“The exhibition persuades people that the world is divided into two fundamental realms – the representation and the origin, the exhibit and the external reality, the text and the world.”1
—- Timothy Mitchell
According to Timothy Mitchell’s “The World as Exhibition”, the world in the exhibition is a distinct realm from reality. This phenomenon does not only exist in a metaphorical sense but also occurs literally in real life. In the 1910 Japan-British Exhibition, in order to recreate a vivid and realistic experience for the visitors, many minorities from native Japan and from Japanese colonies were asked to participate in this joint exhibition. They were Formosans, Sumo wrestlers and Ainus.2 Among them, Ainus had a distinct situation from the other two. Compared to Sumo wrestlers, the Ainu people were more distant from the mainstream Japanese culture, led by Yamato Japanese people. Compared to Formosans, Ainus are not from the colonies of Japan, they are also native Japanese people. The territory of Ainu had been under the control of Yamato Japanese for a very long time since the Tokugawa period.

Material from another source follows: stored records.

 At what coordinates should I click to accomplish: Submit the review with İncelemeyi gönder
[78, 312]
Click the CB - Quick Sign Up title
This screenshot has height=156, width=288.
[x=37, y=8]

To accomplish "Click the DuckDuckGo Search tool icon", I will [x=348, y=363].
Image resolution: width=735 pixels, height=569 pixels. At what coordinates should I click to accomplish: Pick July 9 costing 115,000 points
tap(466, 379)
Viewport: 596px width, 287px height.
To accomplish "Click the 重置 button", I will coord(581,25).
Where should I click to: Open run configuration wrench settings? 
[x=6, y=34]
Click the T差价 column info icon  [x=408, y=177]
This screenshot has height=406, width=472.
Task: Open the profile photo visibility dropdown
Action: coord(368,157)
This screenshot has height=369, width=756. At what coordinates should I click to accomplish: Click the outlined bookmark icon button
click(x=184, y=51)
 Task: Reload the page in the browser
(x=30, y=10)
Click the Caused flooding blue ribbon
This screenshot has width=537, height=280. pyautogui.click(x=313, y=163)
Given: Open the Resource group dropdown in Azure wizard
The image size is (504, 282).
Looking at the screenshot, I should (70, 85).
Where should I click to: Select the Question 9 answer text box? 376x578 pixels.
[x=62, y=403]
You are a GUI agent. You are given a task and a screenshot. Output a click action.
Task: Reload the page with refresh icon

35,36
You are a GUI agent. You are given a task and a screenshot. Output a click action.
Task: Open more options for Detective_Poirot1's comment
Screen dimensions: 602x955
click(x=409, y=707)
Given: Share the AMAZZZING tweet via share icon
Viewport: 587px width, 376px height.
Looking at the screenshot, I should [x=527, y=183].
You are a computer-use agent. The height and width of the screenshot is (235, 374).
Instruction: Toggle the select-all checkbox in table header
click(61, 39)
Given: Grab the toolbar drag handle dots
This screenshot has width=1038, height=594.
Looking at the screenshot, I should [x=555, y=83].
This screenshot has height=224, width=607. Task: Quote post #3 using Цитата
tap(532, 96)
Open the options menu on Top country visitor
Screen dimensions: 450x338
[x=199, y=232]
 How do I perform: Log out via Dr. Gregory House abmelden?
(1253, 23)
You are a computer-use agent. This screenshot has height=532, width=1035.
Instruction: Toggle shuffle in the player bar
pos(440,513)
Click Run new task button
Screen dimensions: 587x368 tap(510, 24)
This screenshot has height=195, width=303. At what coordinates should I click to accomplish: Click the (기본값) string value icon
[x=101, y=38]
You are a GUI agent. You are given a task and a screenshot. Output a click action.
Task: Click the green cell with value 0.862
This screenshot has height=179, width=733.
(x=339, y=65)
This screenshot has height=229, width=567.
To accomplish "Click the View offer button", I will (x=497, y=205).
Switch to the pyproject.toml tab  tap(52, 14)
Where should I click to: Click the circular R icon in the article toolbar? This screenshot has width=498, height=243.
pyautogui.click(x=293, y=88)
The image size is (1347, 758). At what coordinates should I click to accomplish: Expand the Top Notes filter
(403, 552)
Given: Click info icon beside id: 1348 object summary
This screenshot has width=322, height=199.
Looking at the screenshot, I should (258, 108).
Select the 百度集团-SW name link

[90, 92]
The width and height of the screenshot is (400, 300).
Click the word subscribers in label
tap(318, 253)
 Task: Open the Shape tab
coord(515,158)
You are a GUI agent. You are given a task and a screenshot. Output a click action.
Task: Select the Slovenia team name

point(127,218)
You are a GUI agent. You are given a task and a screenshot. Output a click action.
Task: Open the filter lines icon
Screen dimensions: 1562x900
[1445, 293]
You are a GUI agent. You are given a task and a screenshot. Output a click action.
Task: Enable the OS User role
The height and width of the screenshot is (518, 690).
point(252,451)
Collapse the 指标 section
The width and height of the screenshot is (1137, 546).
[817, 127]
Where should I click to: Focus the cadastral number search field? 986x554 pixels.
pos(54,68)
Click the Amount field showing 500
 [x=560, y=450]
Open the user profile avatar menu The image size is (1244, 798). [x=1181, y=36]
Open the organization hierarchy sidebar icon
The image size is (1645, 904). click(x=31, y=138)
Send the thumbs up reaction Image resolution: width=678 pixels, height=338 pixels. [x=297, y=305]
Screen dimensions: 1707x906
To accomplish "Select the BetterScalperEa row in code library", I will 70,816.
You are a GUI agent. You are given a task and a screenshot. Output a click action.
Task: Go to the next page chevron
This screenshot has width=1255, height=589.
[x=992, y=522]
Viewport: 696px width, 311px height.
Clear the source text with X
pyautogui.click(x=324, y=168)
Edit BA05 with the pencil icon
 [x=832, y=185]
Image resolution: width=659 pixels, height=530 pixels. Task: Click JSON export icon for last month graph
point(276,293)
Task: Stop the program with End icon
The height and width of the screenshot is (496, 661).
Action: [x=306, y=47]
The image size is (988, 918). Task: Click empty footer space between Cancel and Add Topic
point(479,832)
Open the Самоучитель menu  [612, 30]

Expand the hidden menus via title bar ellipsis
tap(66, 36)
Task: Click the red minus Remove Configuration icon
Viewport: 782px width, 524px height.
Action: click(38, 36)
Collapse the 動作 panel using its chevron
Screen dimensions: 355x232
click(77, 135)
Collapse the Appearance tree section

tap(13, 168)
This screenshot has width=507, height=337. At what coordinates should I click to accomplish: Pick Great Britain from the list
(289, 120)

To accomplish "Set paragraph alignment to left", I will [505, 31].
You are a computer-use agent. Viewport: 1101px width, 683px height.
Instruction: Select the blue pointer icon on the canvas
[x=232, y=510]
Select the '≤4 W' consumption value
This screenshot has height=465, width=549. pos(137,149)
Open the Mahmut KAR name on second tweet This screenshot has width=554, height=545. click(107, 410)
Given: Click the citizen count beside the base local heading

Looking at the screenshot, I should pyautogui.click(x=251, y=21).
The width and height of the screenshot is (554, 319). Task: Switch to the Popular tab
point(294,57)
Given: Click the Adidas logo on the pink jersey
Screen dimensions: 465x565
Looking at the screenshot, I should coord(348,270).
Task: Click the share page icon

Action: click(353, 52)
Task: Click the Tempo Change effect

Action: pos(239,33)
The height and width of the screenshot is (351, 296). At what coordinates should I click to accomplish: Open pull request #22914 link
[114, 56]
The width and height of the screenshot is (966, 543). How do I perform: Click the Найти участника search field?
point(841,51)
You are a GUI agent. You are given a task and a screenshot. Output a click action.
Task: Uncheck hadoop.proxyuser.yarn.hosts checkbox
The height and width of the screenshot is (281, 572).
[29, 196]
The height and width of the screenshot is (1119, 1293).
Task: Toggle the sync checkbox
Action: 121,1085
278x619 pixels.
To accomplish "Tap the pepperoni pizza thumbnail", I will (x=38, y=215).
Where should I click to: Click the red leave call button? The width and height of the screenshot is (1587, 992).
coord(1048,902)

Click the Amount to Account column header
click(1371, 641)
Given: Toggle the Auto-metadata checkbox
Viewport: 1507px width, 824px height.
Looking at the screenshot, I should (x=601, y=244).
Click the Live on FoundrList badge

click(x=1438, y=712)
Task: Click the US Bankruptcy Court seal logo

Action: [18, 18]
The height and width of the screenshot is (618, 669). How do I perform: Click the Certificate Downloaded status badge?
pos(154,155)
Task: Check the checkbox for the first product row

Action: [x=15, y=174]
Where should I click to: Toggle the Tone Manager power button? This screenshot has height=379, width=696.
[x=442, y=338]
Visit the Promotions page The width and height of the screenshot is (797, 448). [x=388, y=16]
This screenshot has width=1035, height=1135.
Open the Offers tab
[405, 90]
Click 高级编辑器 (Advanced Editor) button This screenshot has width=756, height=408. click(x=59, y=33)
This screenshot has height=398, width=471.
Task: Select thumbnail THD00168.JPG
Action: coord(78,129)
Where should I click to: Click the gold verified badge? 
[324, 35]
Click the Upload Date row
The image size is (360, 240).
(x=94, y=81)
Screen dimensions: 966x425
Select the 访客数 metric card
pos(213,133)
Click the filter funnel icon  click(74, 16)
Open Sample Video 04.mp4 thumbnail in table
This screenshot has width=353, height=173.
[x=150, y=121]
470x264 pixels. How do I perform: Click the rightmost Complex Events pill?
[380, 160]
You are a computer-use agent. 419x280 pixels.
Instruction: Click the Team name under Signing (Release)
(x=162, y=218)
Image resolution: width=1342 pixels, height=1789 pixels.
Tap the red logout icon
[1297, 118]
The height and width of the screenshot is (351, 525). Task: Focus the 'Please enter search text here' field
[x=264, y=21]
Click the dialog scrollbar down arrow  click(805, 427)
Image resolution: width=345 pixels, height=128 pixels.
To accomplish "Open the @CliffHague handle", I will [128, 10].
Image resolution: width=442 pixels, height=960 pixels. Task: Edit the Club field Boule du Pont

As David Howell states that the traditional way of living of Ainus was inevitably disrupted by the intrusion of the modern lifestyle promoted and popularised in the Meiji period. For example, In the mid-1880s, officials in Sapporo and Nemuro prefectures attempted to turn Ainu into farmers and then integrated them into the general Japanese population.3 Homogenization of the Ainu people was a part of constructing Japan as a modern state. Hence, until 1910, Ainus had been going through this process of assimilation for about thirty years. In contrast to what happened in the homeland, the indigenous people in oversea exhibitions always appeared with strong indigenous characteristics. There was a paradox that existed between the foreign diplomatic and the domestic policy, which targeted the indigenous people. The presence of Ainus in the Japan-British exhibition was a typical case and example of this paradox. In the case of the Ainu people in the foreign exhibition, this paradox created by the contradiction between the foreign and domestic policy of Japan reveals the ambition of Japan to claim its new status as a rising imperial power which had the potential to rival western countries in the international arena and its eagerness and rashness to do so in the early twentieth century.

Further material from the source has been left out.